FDA slams ‘cowardice’ of briefing against perm secs as Lowcock's DfID departure confirmed
Union calls on ministers to clamp down on “unwarranted, vicious attacks” on public servants in the press
Mark Lowcock photographed for CSW by Paul Heartfield
The FDA trade union has urged ministers to tackle unattributed briefing against civil servants after media criticism of Department for International Development's permanent secretary Sir Mark Lowcock following his move to a top post at the United Nations.
Following reports on Friday, DFID has confirmed that Lowcock would make the move to the Office for the Coordination of Humanitarian Affairs and Emergency Relief Coordinator at the UN, replacing former government minister Stephen O'Brien as under-secretary general for humanitarian affairs.
The FDA union, which represents senior civil servants, highlighted that Lowcock had faced negative press briefing following reports that he was to take the post and leave the civil service, which included being branded ‘Sir Waste-A-Lot’ in both the Daily Mail and the Sun newspaper websites.
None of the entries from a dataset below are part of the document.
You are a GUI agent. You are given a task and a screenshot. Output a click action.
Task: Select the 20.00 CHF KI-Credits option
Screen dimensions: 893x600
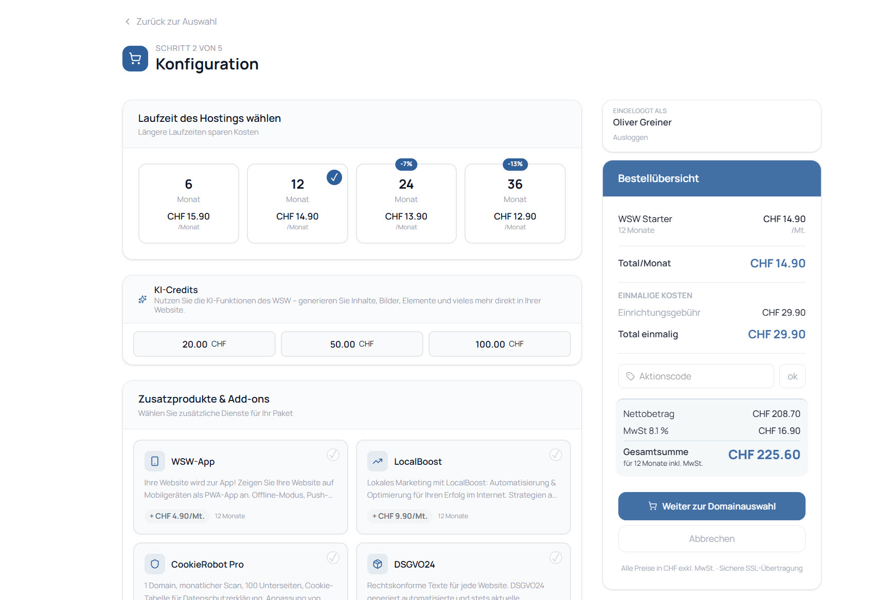204,344
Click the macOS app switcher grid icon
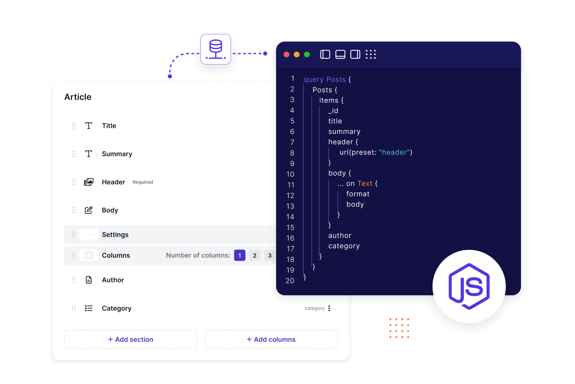The height and width of the screenshot is (384, 575). [371, 55]
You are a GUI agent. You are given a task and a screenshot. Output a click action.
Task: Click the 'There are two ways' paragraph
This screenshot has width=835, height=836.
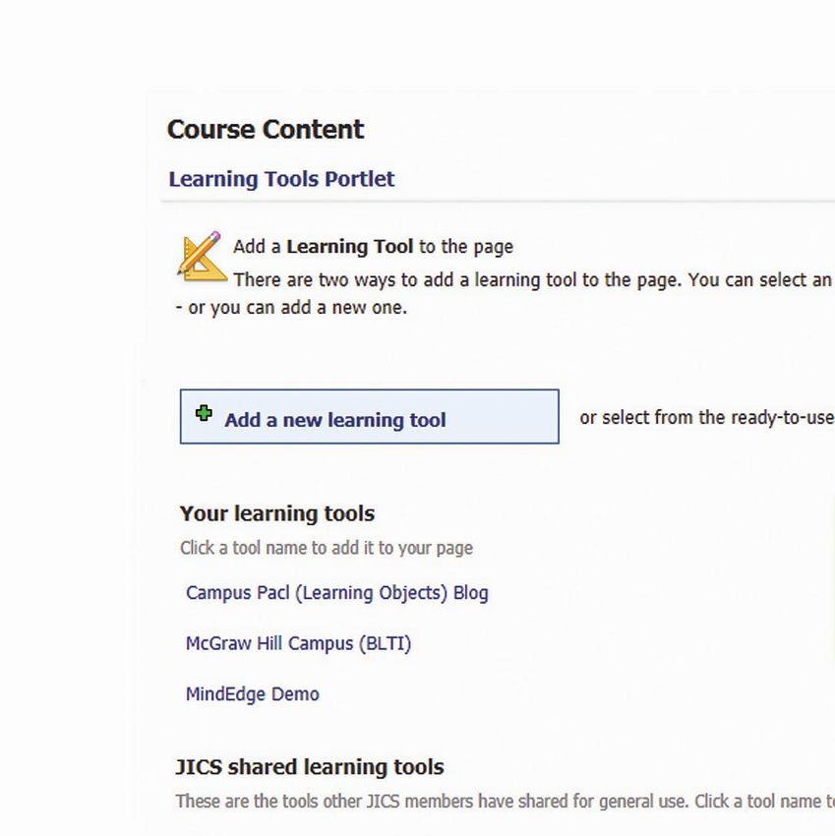533,280
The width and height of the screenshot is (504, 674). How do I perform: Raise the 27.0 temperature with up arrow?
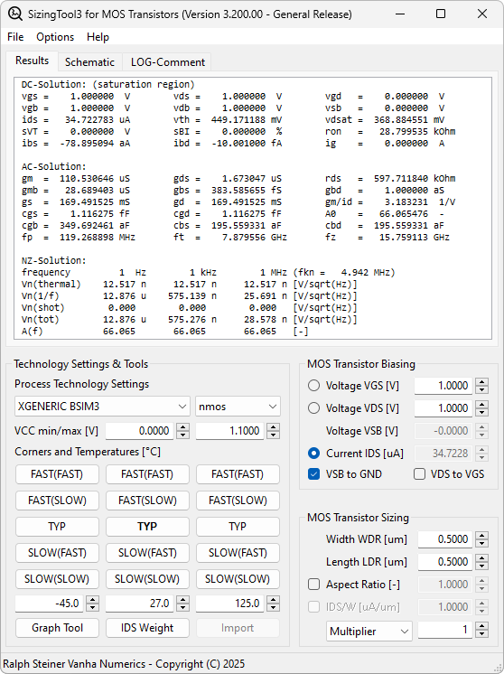pyautogui.click(x=182, y=600)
General secretary Dave Penman said that the “unedifying spectacle of committed public servants being undermined and attacked through 'anonymous' sources close to ministers” must be tackled.
"All too often this particular brand of political cowardice rears its ugly head as ministers feel the pressure to look for a convenient scapegoat,” he said.
"Instead of preaching about leadership it's time some politicians demonstrated it and publicly defended their staff from these unwarranted, vicious attacks."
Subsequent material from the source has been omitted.